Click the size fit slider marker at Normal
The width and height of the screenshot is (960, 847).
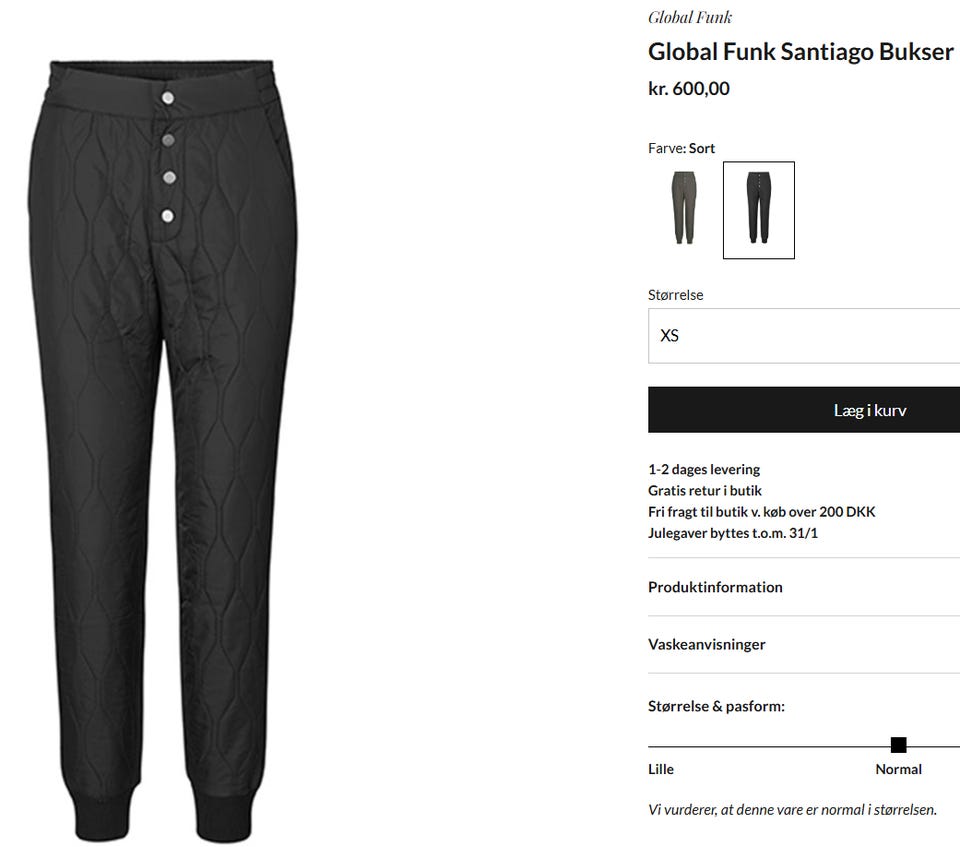coord(898,745)
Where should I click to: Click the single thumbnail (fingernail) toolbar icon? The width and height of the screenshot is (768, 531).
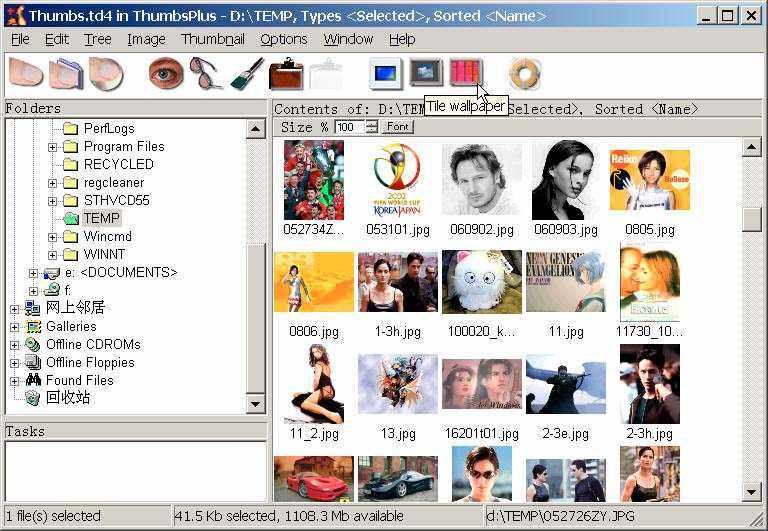click(x=27, y=73)
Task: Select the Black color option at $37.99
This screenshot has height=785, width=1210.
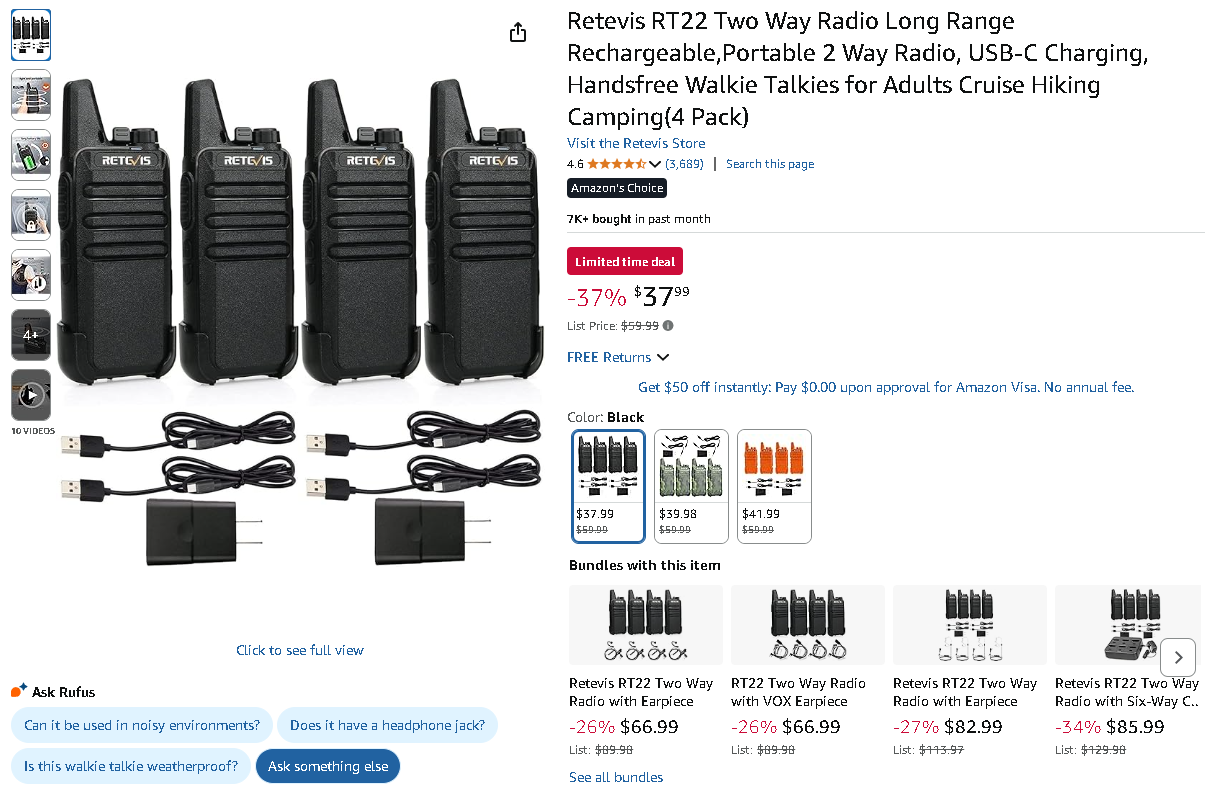Action: click(608, 486)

══════════════════════════════

* **Поставленная задача**
Перепишите полностью строки пунктов от строки с «Task: Select the Black color option at $37.99» до конца пунктов включительно, изменив каждую координату в ответах на −68. Изображения в ответ не включайте.

* **Ожидаемый ответ**
Task: Select the Black color option at $37.99
This screenshot has height=785, width=1210.
Action: click(540, 418)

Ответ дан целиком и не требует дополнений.